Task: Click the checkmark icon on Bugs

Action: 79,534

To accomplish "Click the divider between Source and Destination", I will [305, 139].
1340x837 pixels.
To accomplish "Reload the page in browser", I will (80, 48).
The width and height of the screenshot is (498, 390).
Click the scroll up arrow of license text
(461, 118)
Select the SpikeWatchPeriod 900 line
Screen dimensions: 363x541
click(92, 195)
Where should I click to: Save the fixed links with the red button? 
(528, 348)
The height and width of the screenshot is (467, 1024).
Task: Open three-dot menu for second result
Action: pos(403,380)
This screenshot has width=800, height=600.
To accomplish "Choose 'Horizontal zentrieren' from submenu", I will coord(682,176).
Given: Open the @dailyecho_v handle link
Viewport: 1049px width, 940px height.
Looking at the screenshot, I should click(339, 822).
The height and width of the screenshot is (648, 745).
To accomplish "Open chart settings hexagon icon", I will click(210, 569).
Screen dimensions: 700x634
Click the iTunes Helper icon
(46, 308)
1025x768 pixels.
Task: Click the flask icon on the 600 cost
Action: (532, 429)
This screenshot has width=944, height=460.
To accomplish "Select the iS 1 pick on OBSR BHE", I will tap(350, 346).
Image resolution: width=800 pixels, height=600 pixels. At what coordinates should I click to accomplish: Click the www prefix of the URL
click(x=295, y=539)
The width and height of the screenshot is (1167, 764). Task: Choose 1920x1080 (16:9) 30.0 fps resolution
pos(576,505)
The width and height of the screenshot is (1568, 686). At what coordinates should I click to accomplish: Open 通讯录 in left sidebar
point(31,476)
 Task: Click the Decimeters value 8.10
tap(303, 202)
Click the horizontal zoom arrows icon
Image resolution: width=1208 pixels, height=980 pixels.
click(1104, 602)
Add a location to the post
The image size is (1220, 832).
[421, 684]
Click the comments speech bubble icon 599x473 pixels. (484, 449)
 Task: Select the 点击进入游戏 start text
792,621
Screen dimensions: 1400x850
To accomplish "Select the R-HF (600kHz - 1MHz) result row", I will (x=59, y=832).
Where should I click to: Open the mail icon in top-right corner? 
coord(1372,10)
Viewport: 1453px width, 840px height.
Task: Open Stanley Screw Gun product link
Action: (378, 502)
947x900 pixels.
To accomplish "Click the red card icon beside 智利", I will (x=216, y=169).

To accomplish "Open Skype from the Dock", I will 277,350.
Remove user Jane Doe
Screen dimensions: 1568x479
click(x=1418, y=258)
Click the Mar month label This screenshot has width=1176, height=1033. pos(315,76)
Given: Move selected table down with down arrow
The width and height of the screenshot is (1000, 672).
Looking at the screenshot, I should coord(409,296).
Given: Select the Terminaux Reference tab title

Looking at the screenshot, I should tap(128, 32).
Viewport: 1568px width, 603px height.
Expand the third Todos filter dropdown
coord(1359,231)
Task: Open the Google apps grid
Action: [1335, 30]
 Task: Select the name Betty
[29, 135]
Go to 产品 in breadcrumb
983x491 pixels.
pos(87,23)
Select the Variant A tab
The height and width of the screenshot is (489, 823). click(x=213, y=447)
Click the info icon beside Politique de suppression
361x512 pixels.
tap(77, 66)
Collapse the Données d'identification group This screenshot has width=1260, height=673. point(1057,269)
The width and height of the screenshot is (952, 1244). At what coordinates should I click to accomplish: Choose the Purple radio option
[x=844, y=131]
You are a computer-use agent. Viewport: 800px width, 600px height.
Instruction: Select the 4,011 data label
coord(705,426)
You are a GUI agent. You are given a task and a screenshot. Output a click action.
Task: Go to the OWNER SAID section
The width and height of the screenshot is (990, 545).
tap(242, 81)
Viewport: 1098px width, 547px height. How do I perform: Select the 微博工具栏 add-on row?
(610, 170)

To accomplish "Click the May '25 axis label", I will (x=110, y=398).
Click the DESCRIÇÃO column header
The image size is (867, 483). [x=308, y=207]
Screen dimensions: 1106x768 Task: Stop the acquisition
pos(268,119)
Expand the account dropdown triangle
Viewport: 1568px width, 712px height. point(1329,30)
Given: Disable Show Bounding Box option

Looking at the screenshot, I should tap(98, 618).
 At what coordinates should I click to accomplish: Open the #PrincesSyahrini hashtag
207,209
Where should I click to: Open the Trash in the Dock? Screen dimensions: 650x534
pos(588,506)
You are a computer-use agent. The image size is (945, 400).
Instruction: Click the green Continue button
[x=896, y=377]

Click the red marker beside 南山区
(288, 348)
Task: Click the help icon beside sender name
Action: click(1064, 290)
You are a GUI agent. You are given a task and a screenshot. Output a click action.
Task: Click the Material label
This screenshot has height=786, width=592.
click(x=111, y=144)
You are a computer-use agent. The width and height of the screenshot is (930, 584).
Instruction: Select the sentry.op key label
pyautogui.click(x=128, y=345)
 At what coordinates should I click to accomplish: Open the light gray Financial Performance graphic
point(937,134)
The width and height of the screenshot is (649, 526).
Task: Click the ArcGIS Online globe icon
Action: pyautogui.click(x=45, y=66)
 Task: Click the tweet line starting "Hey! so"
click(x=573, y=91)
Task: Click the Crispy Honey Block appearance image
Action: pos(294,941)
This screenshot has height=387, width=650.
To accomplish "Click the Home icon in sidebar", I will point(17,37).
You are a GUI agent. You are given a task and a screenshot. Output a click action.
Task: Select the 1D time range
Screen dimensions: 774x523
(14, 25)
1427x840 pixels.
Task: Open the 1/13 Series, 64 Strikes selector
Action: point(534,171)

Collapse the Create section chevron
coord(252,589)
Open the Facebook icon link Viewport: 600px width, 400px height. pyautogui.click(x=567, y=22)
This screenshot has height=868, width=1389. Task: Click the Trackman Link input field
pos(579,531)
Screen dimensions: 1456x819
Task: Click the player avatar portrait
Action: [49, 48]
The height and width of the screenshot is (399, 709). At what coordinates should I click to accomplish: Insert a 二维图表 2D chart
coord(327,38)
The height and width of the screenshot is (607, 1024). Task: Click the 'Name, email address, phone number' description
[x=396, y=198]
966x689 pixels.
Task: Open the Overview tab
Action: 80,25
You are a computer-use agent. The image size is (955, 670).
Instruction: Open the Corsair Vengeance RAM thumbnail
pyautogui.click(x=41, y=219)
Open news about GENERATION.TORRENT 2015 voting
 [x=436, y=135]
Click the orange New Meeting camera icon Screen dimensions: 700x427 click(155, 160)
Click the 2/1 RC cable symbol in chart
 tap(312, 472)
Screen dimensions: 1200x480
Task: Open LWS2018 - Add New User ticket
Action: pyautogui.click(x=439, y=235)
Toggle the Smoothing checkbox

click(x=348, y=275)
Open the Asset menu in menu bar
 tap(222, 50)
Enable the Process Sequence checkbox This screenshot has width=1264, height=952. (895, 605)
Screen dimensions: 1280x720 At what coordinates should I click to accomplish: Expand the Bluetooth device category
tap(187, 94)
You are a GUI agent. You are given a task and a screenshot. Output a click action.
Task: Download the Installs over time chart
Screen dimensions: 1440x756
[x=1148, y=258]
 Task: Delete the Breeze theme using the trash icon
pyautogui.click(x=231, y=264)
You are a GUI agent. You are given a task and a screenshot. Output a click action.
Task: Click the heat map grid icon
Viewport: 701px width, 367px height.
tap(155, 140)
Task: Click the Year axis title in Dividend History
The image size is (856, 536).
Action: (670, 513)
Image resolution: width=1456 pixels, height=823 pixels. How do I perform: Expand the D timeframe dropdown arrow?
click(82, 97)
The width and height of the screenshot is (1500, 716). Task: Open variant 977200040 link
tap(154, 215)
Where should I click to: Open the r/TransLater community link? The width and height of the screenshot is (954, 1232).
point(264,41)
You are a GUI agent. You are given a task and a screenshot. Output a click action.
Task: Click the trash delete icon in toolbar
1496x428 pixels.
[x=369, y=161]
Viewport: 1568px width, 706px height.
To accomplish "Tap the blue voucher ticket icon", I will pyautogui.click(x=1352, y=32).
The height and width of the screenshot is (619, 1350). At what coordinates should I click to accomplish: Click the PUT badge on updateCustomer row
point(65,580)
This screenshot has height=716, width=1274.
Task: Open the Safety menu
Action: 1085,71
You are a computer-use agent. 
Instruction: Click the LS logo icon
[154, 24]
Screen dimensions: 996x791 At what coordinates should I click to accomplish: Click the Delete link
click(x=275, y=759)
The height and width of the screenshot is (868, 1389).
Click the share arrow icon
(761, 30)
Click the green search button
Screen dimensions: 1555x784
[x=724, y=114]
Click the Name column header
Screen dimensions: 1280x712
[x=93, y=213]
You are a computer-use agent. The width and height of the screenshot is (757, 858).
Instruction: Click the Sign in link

◇ ◇ ◇ ◇ ◇

**Your task:** Every line of the data that includes the word "will" should be copied.

**Solved problem:**
To accomplish "Click the divider between Source and Destination", I will [305, 139].
To accomplish "Reload the page in browser", I will (80, 48).
To accomplish "Choose 'Horizontal zentrieren' from submenu", I will coord(682,176).
To accomplish "Open chart settings hexagon icon", I will click(210, 569).
To accomplish "Select the iS 1 pick on OBSR BHE", I will tap(350, 346).
To accomplish "Select the R-HF (600kHz - 1MHz) result row", I will (x=59, y=832).
To accomplish "Click the red card icon beside 智利", I will (x=216, y=169).
To accomplish "Open Skype from the Dock", I will 277,350.
To accomplish "Click the May '25 axis label", I will (x=110, y=398).
To accomplish "Click the Home icon in sidebar", I will point(17,37).
To accomplish "Tap the blue voucher ticket icon", I will pyautogui.click(x=1352, y=32).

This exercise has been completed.